Cred, last valued at about $6.4 billion, is looking to expand its wealth management offerings with the acquisition, the Tiger Global-backed unicorn said in a statement. It didn’t disclose financial terms of the transaction.
The deal will help Cred compete with the likes of Zerodha and two other Tiger Global-backed fintech unicorns—Groww and Upstox.
Kuvera, including its team led by founders Gaurav Rastogi and Neelabh Sanyal, will continue to operate independently after the deal completes but they will work closely with Cred and its leadership team to scale its network, ecosystem, brand, and distribution.
“Together with Cred we see an exciting opportunity to fast-track building new products and features for our community while also bringing a trusted wealth management solution to millions more," Rastogi said.

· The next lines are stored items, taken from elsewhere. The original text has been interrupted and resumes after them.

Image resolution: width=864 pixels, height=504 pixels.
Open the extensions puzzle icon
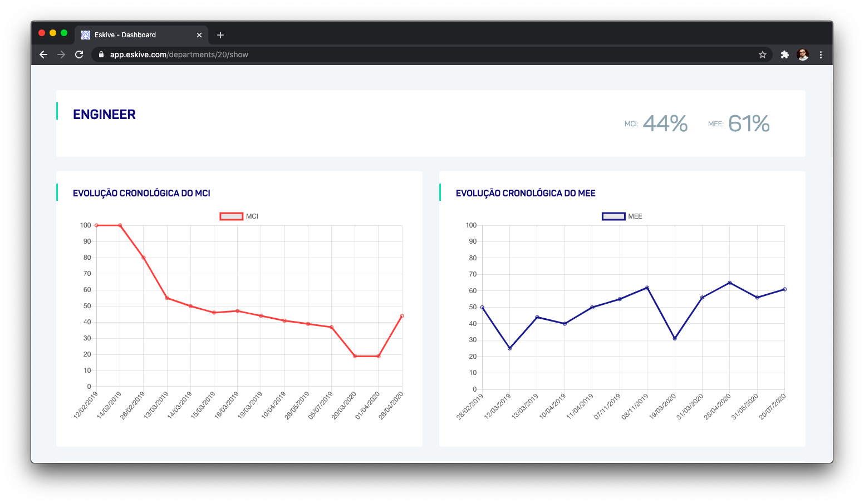[785, 55]
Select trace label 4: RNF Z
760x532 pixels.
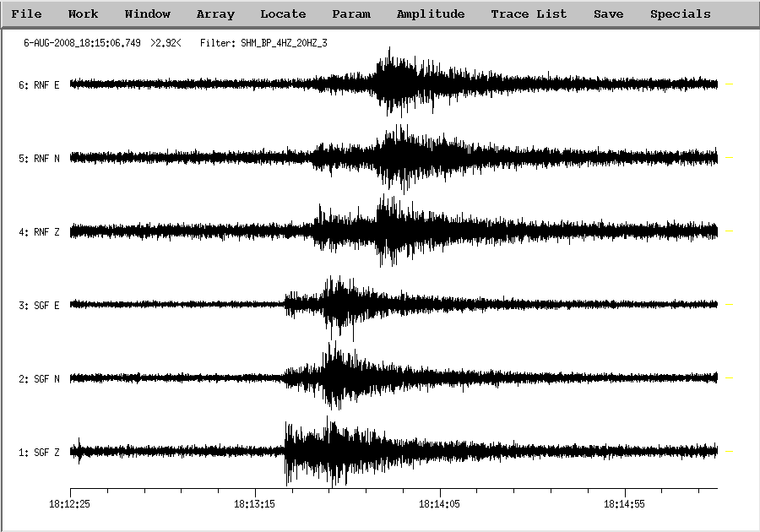[39, 231]
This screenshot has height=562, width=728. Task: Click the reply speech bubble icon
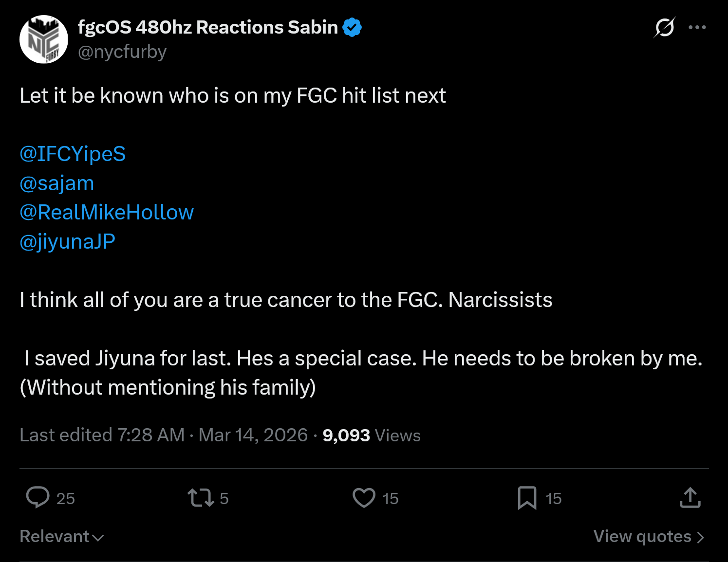click(37, 498)
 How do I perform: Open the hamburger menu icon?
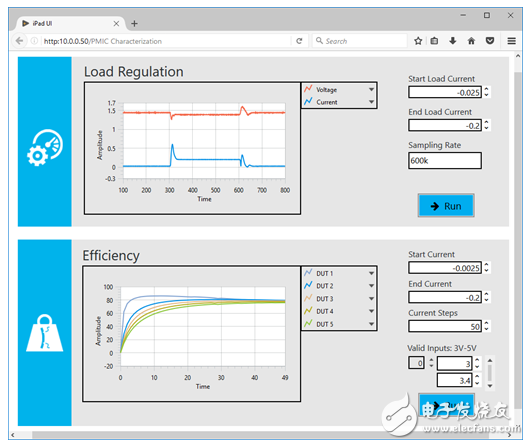[511, 41]
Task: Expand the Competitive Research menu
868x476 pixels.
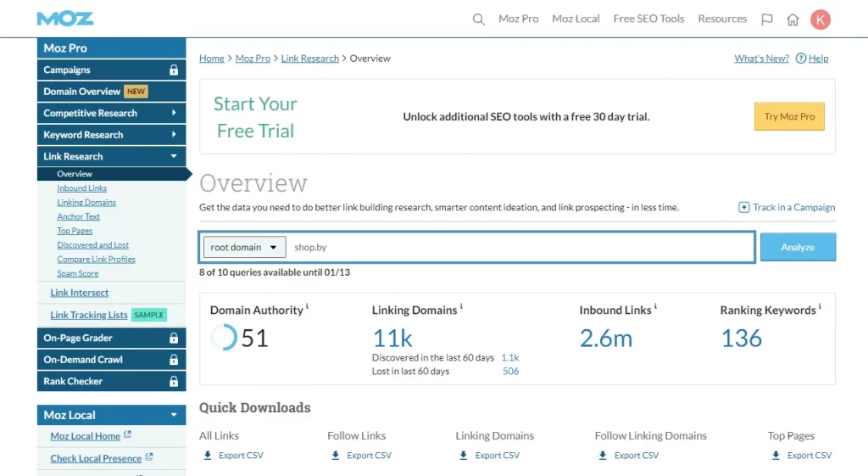Action: coord(174,113)
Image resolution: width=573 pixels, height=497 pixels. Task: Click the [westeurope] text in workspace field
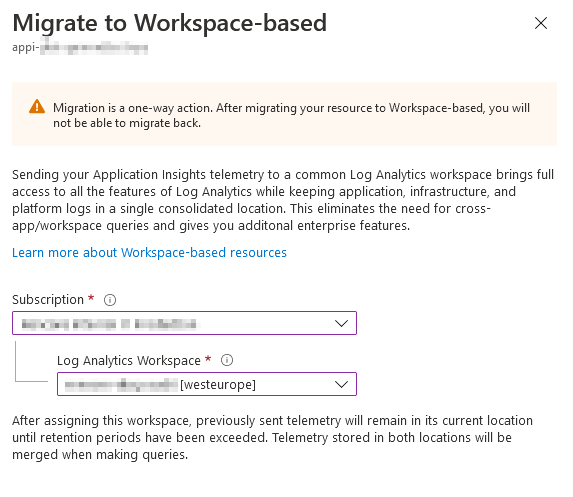(x=218, y=384)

Kuvera, run by Bengaluru-based Arevuk Advisory Services Pvt. Ltd, is backed by venture capital firm Eight Roads and US-based asset management firm Fidelity. The company was started in 2016. It says it has over 300,000 users and manages more than Rs 50,000 crore in assets.
“Kuvera is extremely popular among financially savvy Indians; their products and vision are aligned with Cred’s principle of investing for long-term value creation rather than short-term entertainment,” Shah said.

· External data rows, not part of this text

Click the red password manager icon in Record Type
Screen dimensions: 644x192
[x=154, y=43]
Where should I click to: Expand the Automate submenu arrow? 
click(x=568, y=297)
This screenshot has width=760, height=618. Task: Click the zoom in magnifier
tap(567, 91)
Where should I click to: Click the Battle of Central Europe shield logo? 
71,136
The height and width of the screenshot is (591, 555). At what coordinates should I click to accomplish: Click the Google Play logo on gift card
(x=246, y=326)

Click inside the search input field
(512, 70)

The deal marks Cred’s fifth inorganic transaction since 2021. In June, it acqui-hired micro-savings platform Spenny. In 2022, it bought lending-based big data company CreditVidya for a mix of cash and stock. Previously, it bought a minority stake in its Mumbai-based lending partner LiquiLoan. In 2021, it acquired expense management startup Happay in December and liquor delivery startup HipBar Pvt. Ltd in October.
Founded in 2018, Bengaluru-based Cred started as an app that lets users pay credit card bills and rewards them in the form of “Cred” coins, which can be redeemed across many partner businesses. Since then, the firm has diversified into lending, payments, and e-commerce.
It is backed by marquee investors such as Singapore wealth fund GIC, Tiger Global, Falcon Edge, Sofina Ventures, Insight Partners, Coatue and Dragoneer. Its loss widened to Rs 1,347.4 crore for FY23 on total revenue from operations of Rs 1,400.6 crore.